17 propositions de la CPME pour une refondation du paritarisme
Relations avec l’Etat
- Revoir la loi du 31 janvier 2007 de modernisation du dialogue social , dite « Loi Larcher », en y inscrivant les règles d’un nouveau contrat social entre l’Etat et les partenaires sociaux.
- Présence systématique d’un commissaire du gouvernement , dont les missions sont clairement identifiées, au sein du conseil d’administration.
- Présentation d’un rapport annuel d’activité au Parlement.
- Consultation obligatoire de l’Etat sur la feuille de route négociée par les partenaires sociaux fixant les orientations de la mandature, mesurables annuellement au travers d’indicateurs chiffrés.
- Compensation financière par l’Etat des mesures décidées unilatéralement et susceptibles d’avoir un impact financier sur la gestion du régime.
Gestion financière
- Instauration de la règle d’or dans les organismes sociaux: impossibilité de présenter un budget prévisionnel déficitaire.
- Généralisation de l’interdiction du recours à l’emprunt.
- En cas de déficit cumulé, à l’instar de l’UNEDIC, mise en place d’une structure étatique de défaisance. La moitié du déficit cumulé y est placée, l’autre moitié reste à la charge du régime concerné. Et devra être épongée sur 10 ans maximum.

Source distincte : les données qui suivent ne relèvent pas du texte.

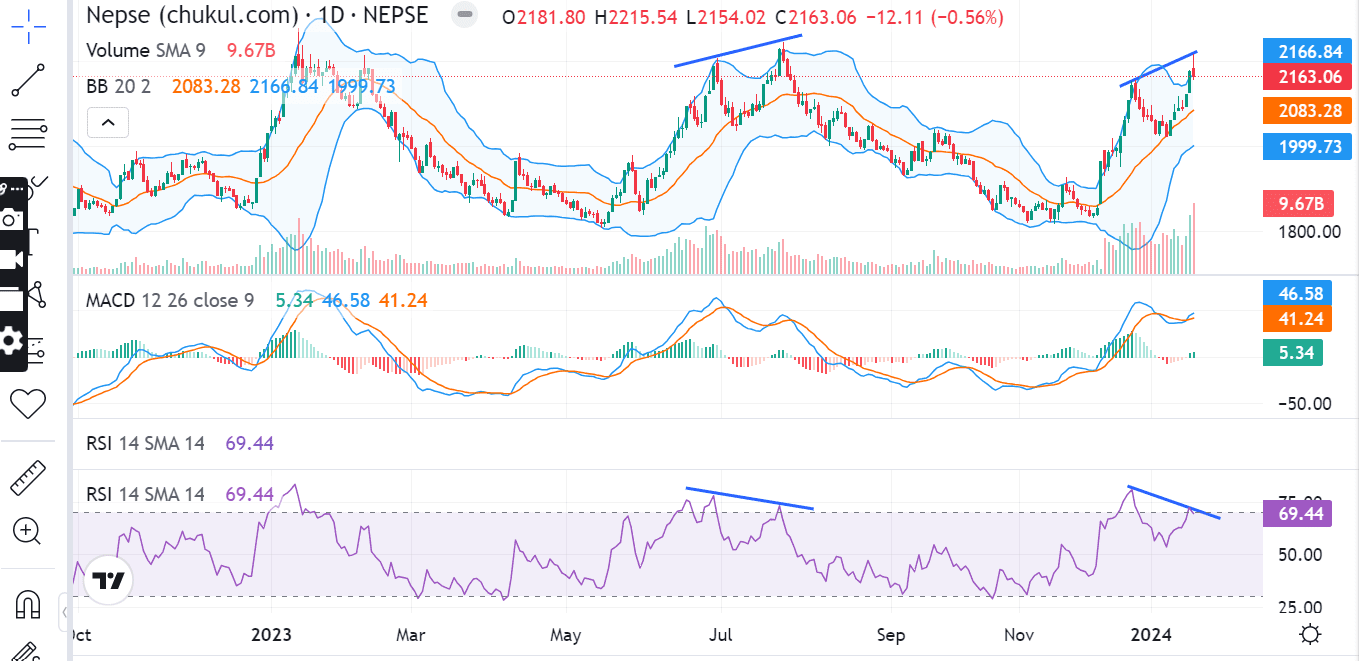Activate the zoom in tool
The image size is (1359, 661).
pyautogui.click(x=27, y=530)
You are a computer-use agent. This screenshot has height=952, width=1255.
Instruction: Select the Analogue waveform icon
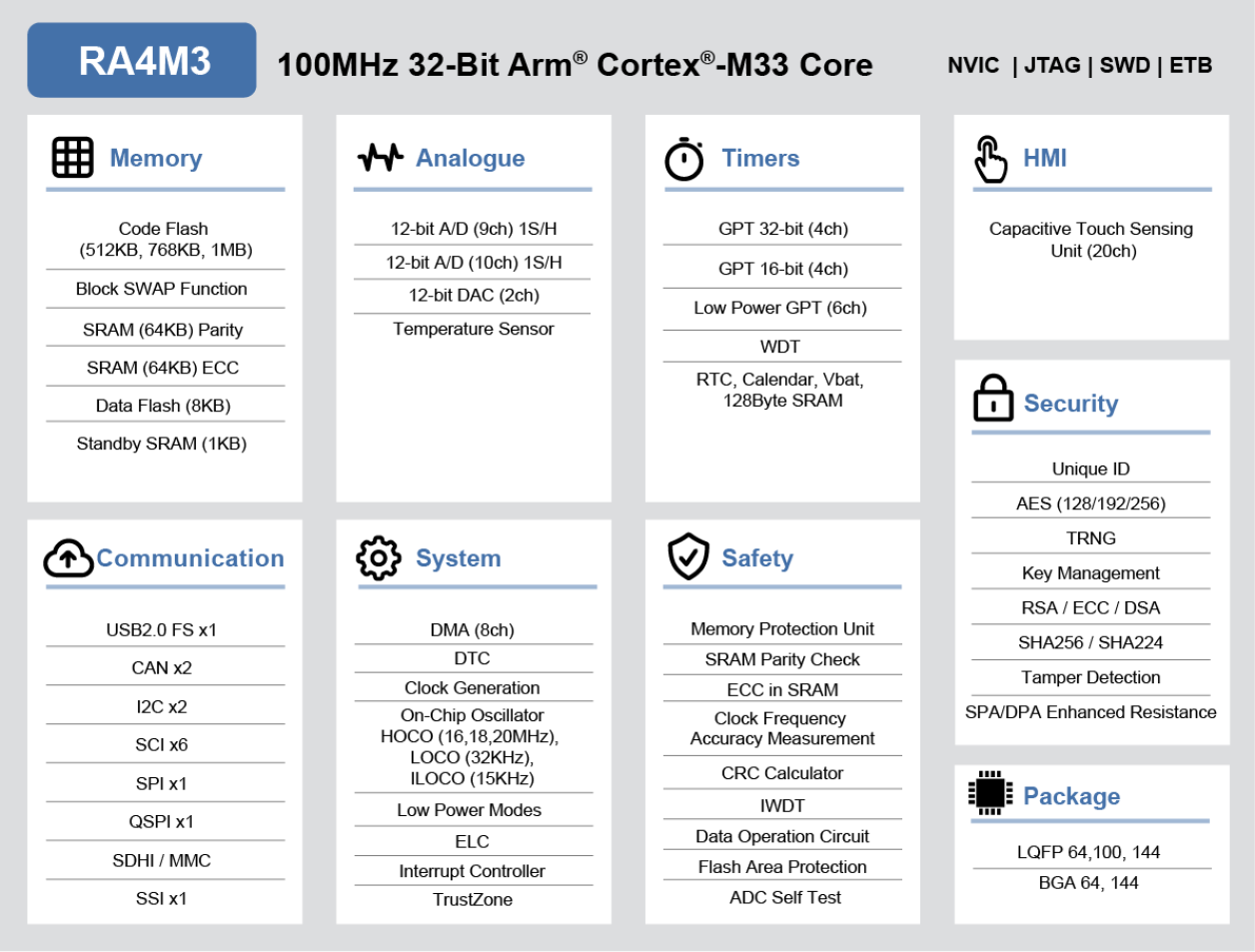point(380,157)
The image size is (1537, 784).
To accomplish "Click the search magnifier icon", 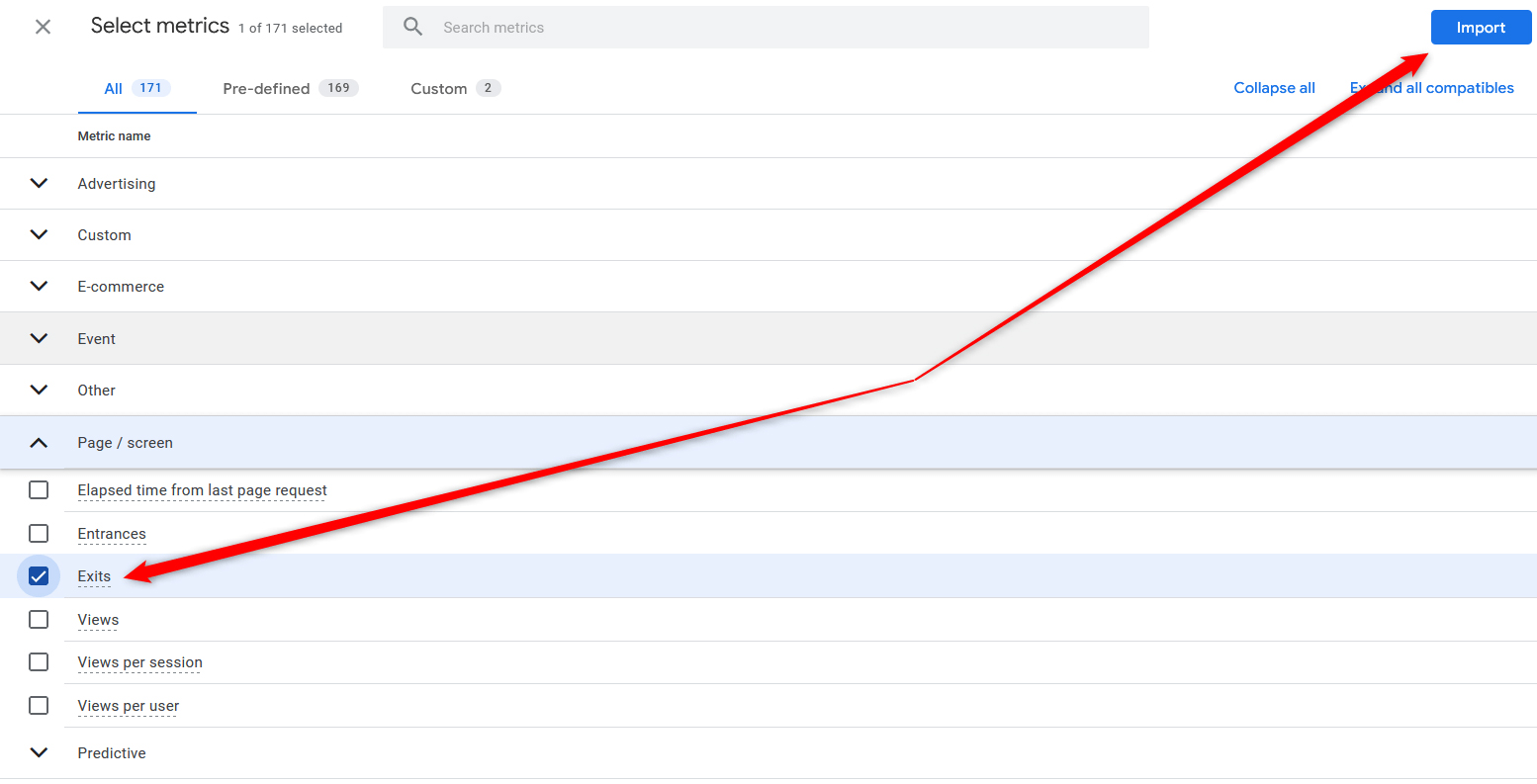I will click(x=412, y=27).
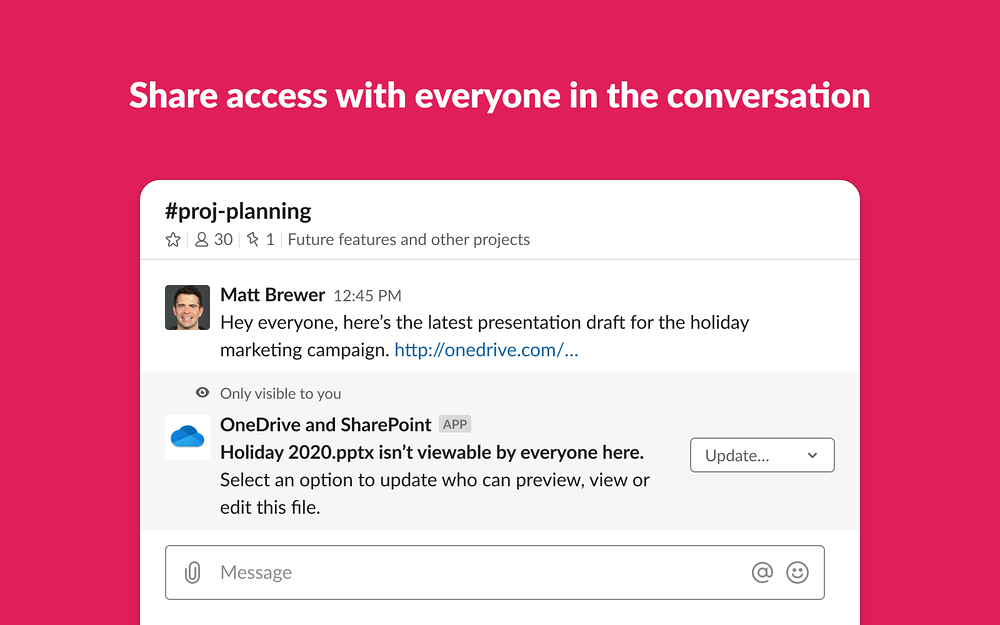The image size is (1000, 625).
Task: Open the #proj-planning channel title
Action: click(x=238, y=211)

- Suppression de la garantie financière de l’Etat pour garantir plus de liberté contre moins de sécurité.
- Affectation des excédents pour partie au financement de la dette cumulée, pour partie à l’amélioration des prestations et pour partie à la diminution des cotisations , selon des critères paramétriques, dans des proportions à définir en fonction de la situation financière de l’organisme concerné.
- Traitement des déficits d’une part par des économies sur les prestations ou les frais de gestion et, d’autre part, par un ajustement des cotisations , selon des critères paramétriques dans des proportions à définir en fonction de la situation de l’organisme concerné.
Gouvernance
- Choix du directeur par le conseil d’administration après avis consultatif du ministère de tutelle.

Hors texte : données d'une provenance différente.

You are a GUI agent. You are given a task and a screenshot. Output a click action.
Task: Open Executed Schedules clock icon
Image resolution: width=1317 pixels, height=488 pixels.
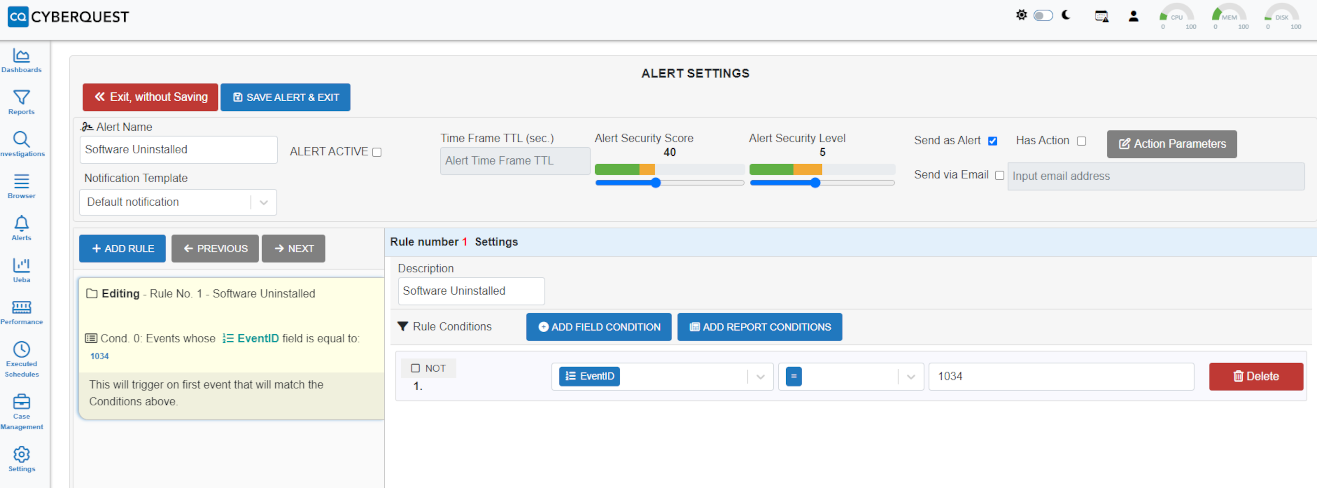(21, 349)
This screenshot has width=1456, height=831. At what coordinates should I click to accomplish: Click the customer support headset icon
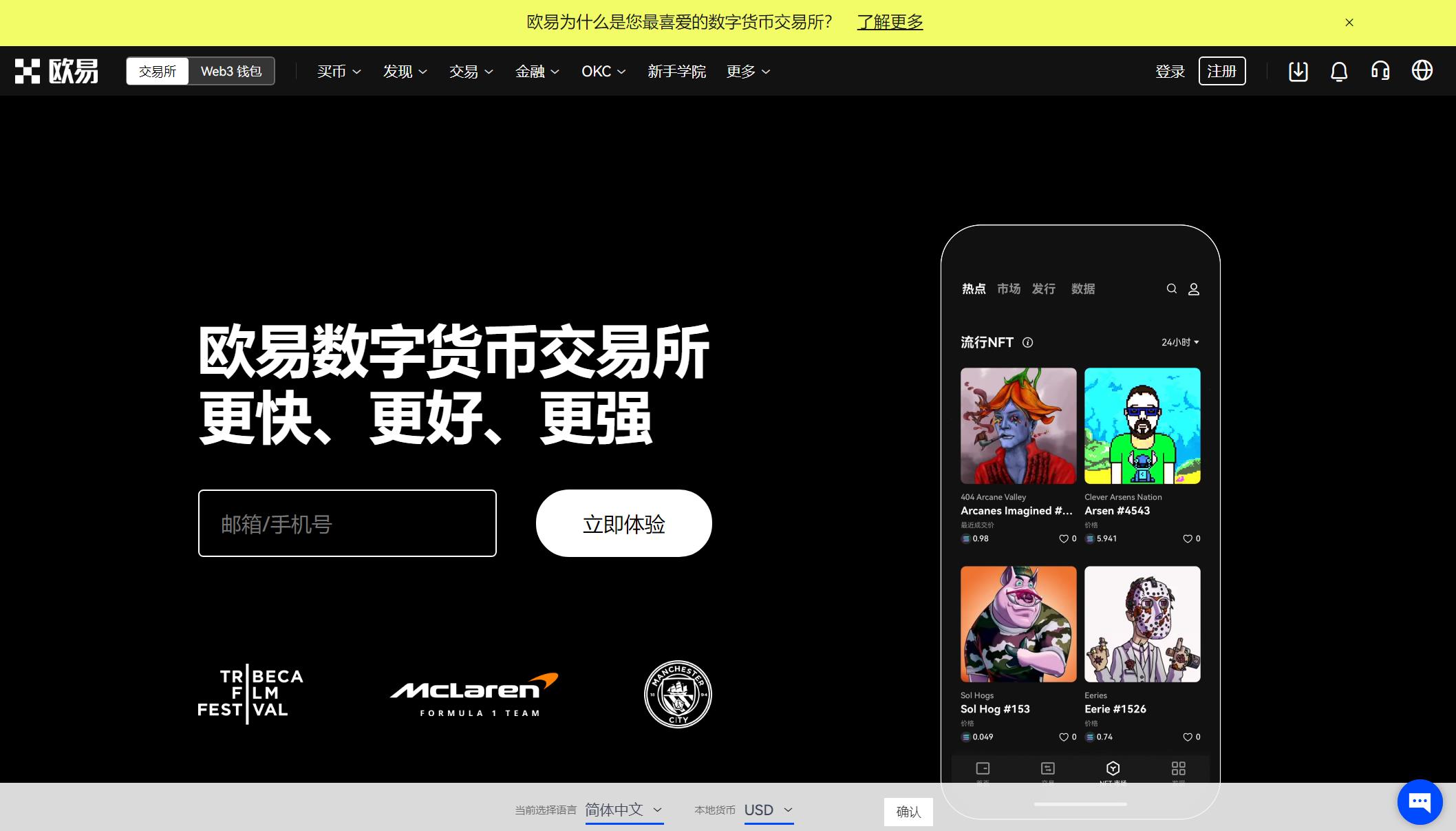tap(1380, 71)
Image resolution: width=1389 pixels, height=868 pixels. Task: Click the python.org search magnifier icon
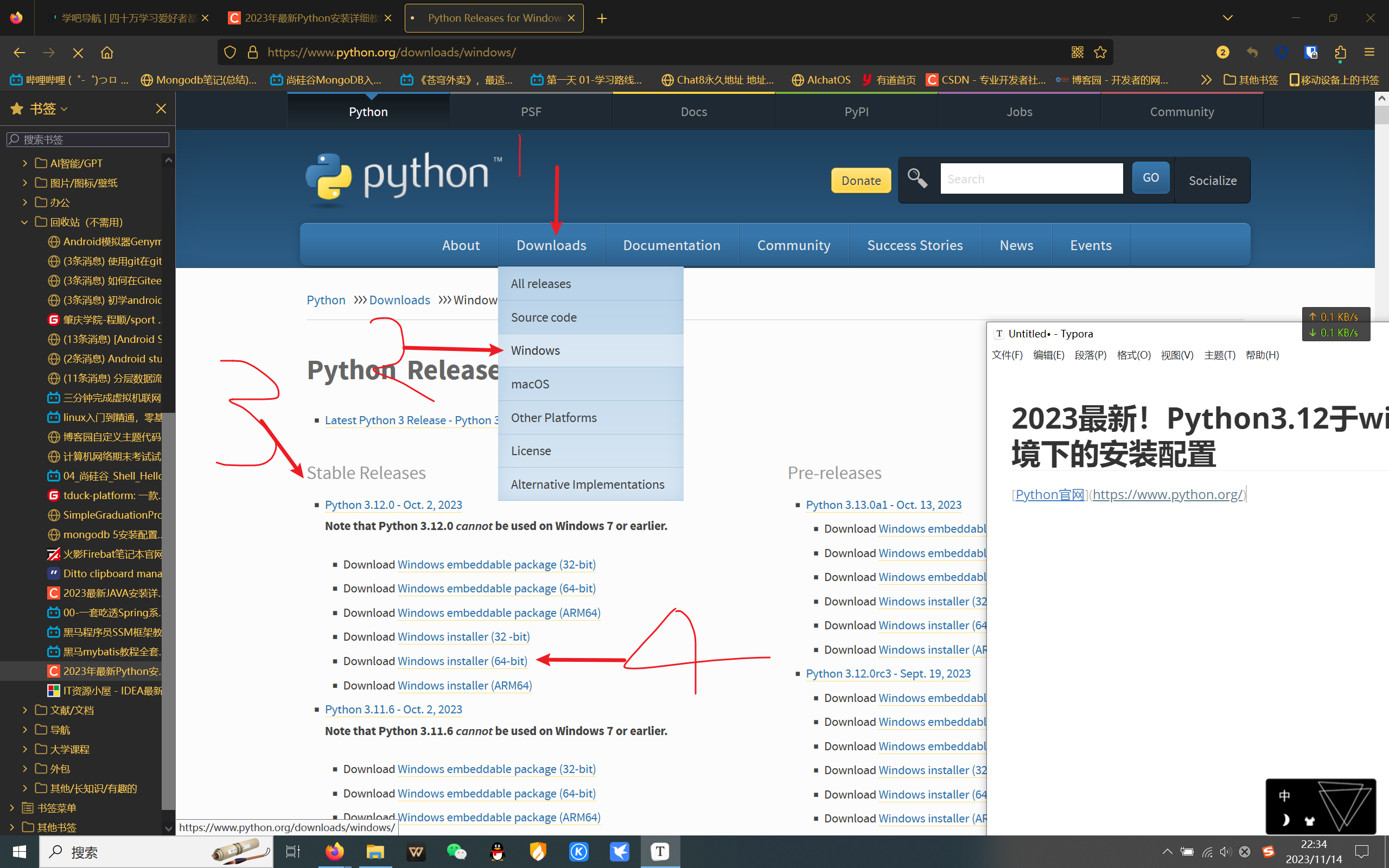point(916,178)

- Obligation pour les administrateurs d’avoir suivi une formation préalable à leur désignation, sauf à justifier de compétences particulières.

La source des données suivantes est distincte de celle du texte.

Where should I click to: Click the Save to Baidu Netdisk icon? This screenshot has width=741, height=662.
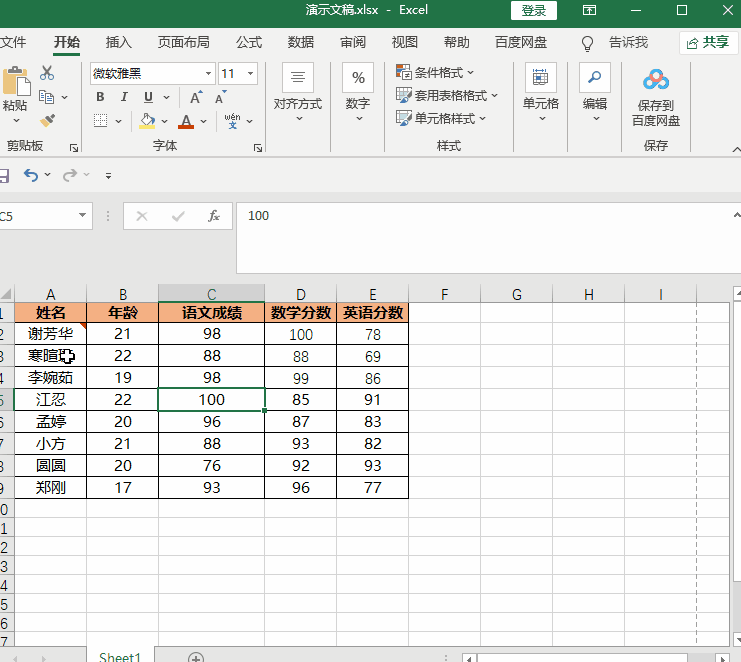[x=655, y=80]
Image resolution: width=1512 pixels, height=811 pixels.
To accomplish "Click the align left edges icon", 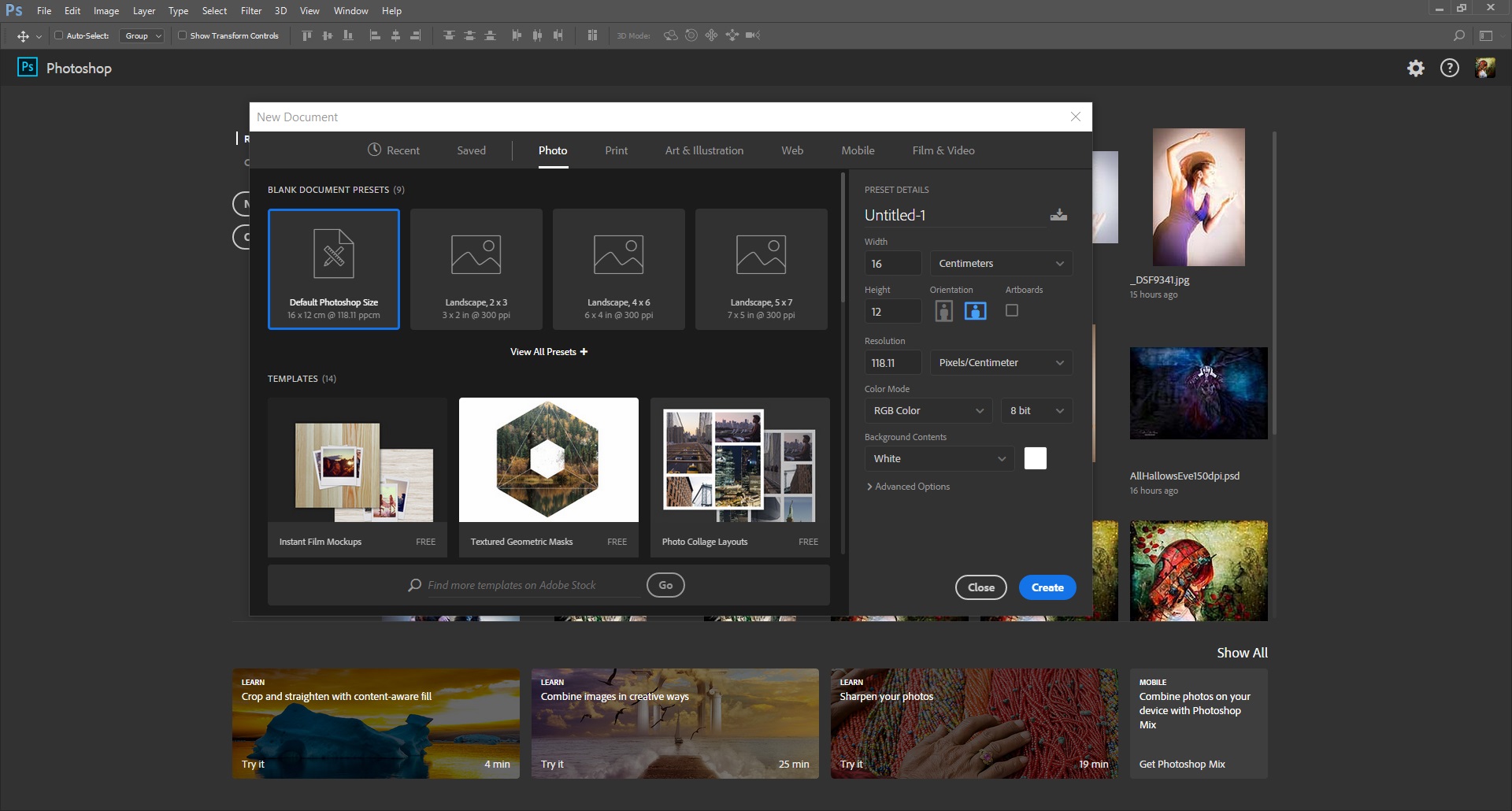I will coord(376,35).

- Renforcement des incompatibilités.
- Suspension automatique de la désignation après trois absences consécutives injustifiées.
Fonctionnement du paritarisme interprofessionnel
- Indépendance des ressources des organisations gestionnaires par rapport aux organismes gérés.
- Les fonds dévolus au fonctionnement du paritarisme , arrêtés par l’Etat en concertation avec les partenaires sociaux en début de mandature, sont intégralement gérés par l’AGFPN sous le contrôle du Parlement auquel un rapport annuel est présenté.